There were 300 in 2003. But then, with Saddam Hussein gone, the efforts to impose Sharia began in earnest. “Christians, churches dwindling in Iraq since start of war 10 years ago,” by Perry Chiaramonte for FoxNews.com, March 21 (thanks to all who sent this in):
The head of the Chaldean Catholic Church in Iraq says that the number of Christian houses of worship there has dwindled alarmingly in the decade since the U.S. invaded and ousted Saddam Hussein from power.
There are just 57 Christian churches in the entire country, down from more than 300 as recently as 2003, Patriarch Louis Sako told Egyptian-based news agency MidEast Christian News.

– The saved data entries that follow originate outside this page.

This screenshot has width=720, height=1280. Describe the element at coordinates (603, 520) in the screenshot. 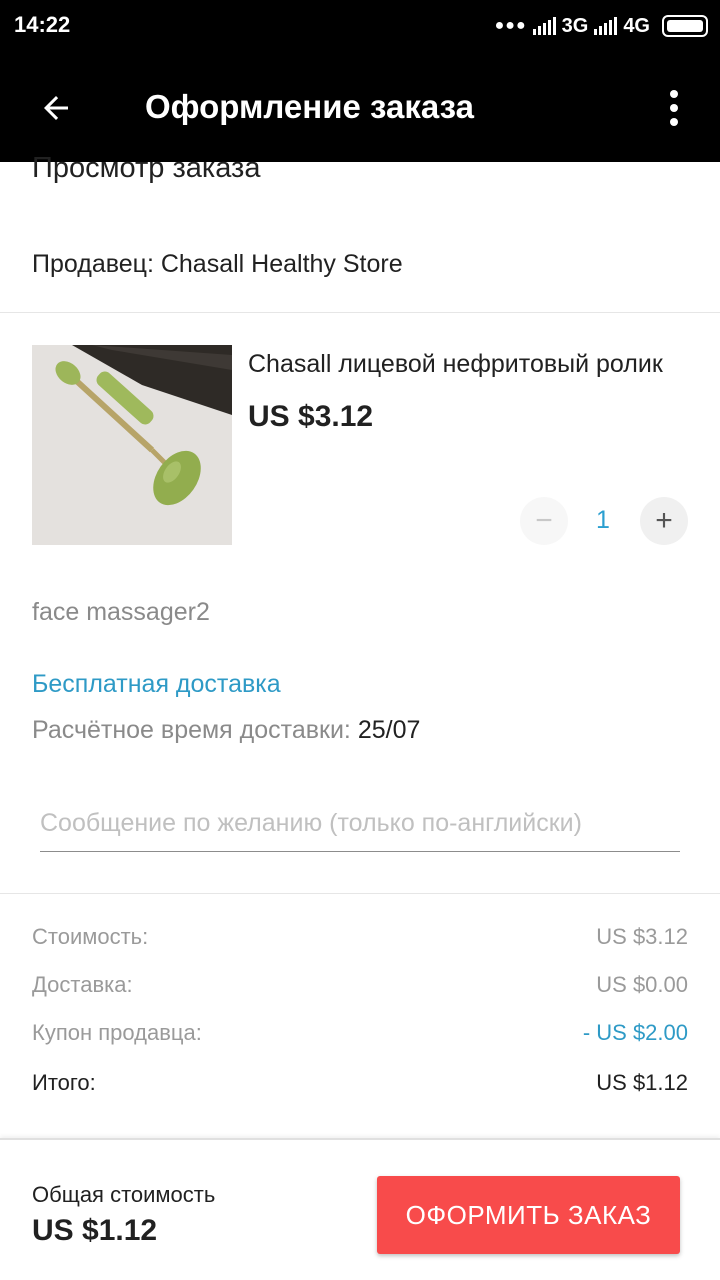

I see `quantity-value: 1` at that location.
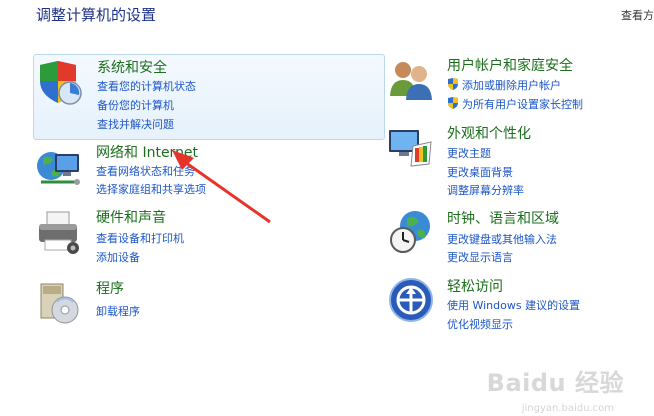 The width and height of the screenshot is (654, 416). What do you see at coordinates (146, 86) in the screenshot?
I see `link-view-computer-status: 查看您的计算机状态` at bounding box center [146, 86].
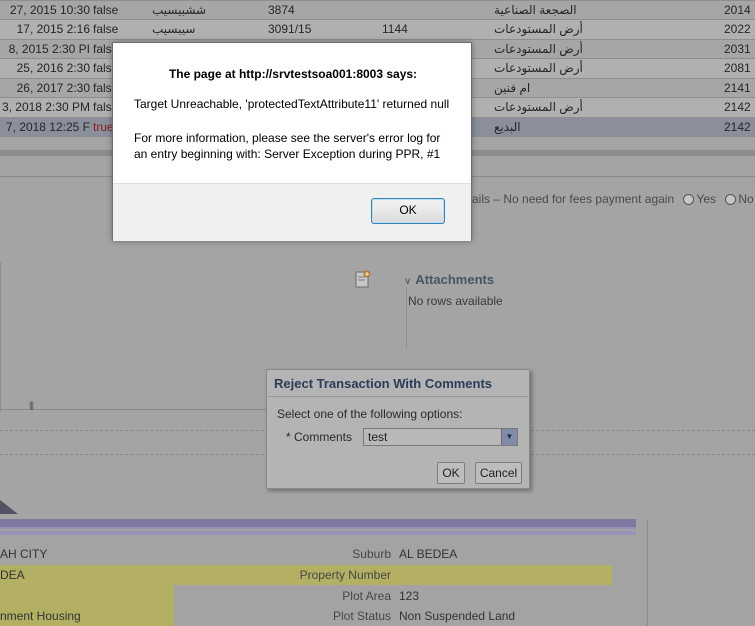 The height and width of the screenshot is (626, 755). I want to click on plot-status-label: Plot Status, so click(362, 616).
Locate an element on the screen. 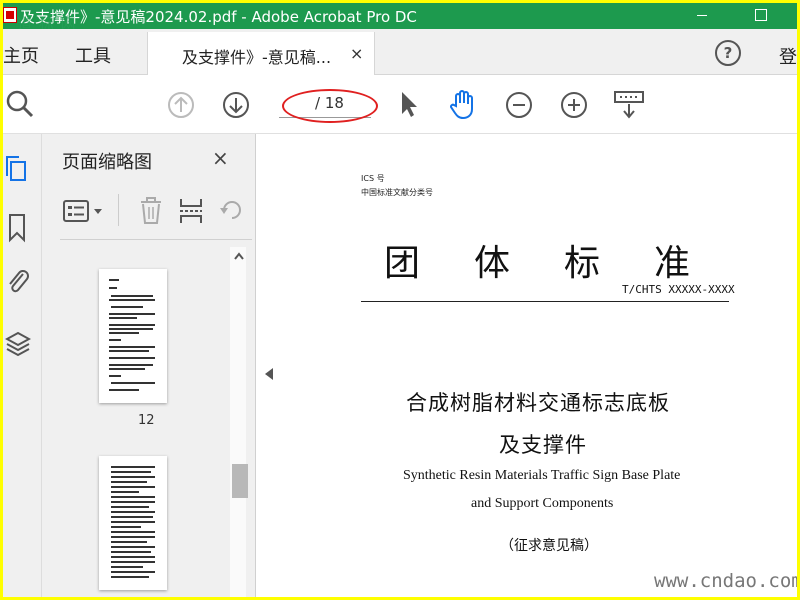 The image size is (800, 600). layers-icon is located at coordinates (18, 345).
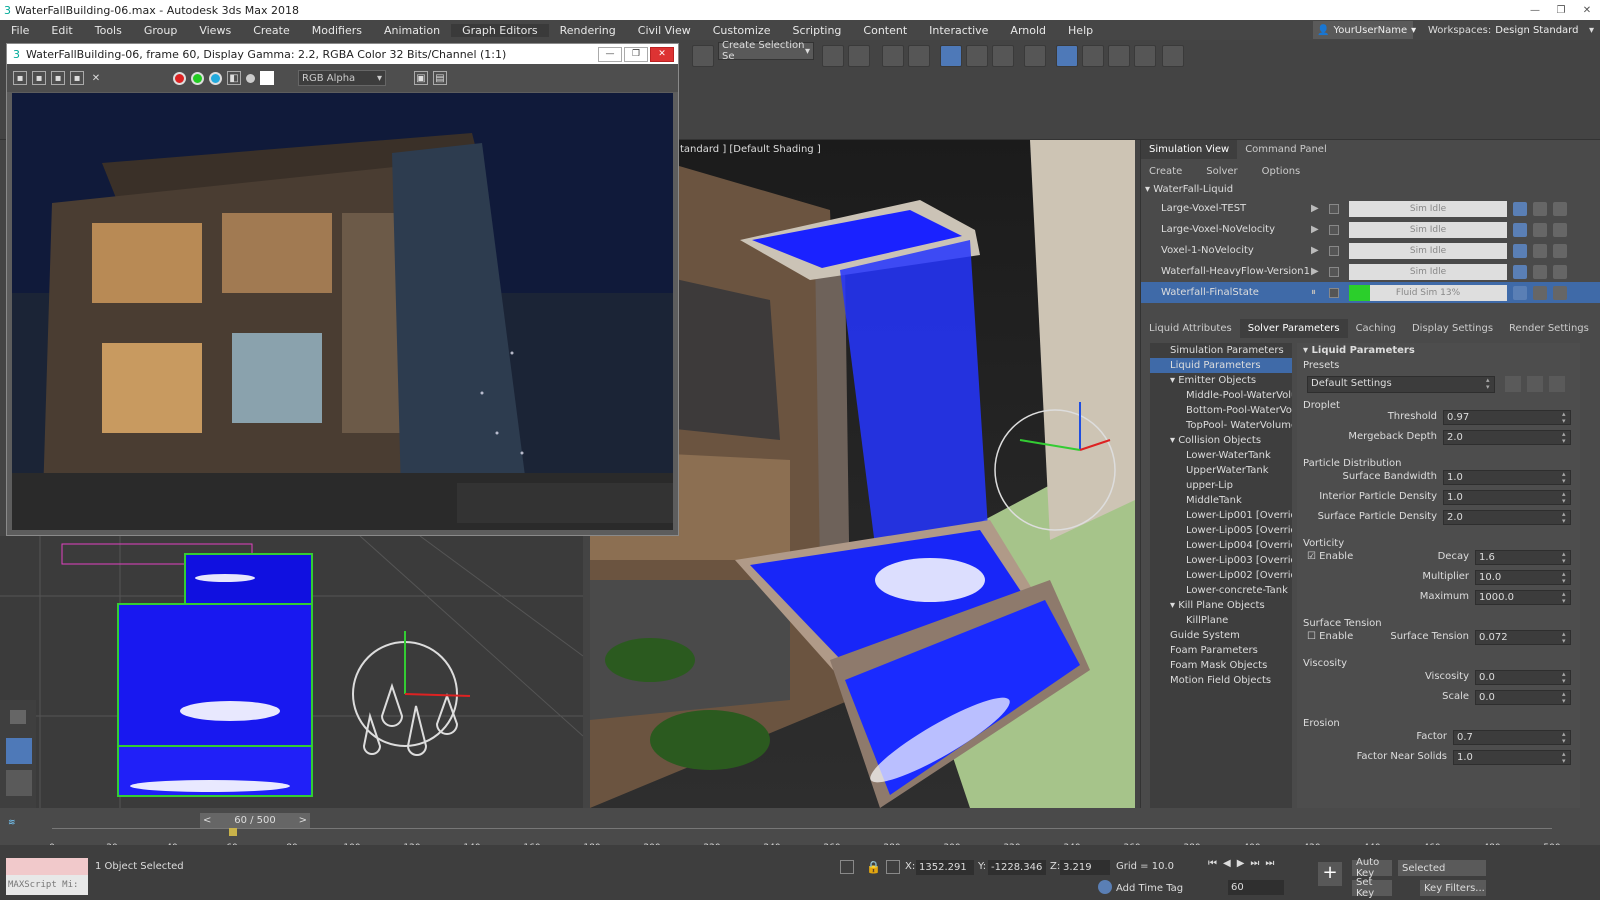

The churches that remain are frequent targets of Islamic extremists, who have driven nearly a million Christians out of the land, say human rights advocates.
“The last 10 years have been the worst for Iraqi Christians because they bore witness to the biggest exodus and migration in the history of Iraq,” William Warda, the head of the Hammurabi Human Rights Organization told the news agency.
Many Christians live in the provinces of Baghdad, Nineveh, and Kirkuk, and Dohuk and Erbil, which are both in the autonomous region of Kurdistan. Warda said some 1.4 million Christians lived in Iraq prior to Hussein’s ouster. Under the democratically-elected government that now oversees the war-torn, but oil-rich nation, Islamic extremists have been able to operate more freely.
“More than two-thirds [of Christians] have emigrated,” Warda noted.
One byproduct of regime change in the Middle East, whether at the hand of the U.S. military and its allies or demonstrators in the streets, has been a decline in tolerance for other religions, say experts. Only one Catholic church remains in Afghanistan, and it must be heavily protected. In Egypt and Libya, where demonstrators overthrew dictators in recent years, Christians have come under heavy persecution, say concerned advocates….
The “experts” did not note, and may not know, that this intolerance is rooted in Islamic law, which mandates the subjugation of non-Muslims (cf. Qur’an 9:29). Christians who had enjoyed more or less equal rights in Saddam’s Iraq, which did not enforce Islamic law, had to be shown their place. And they were.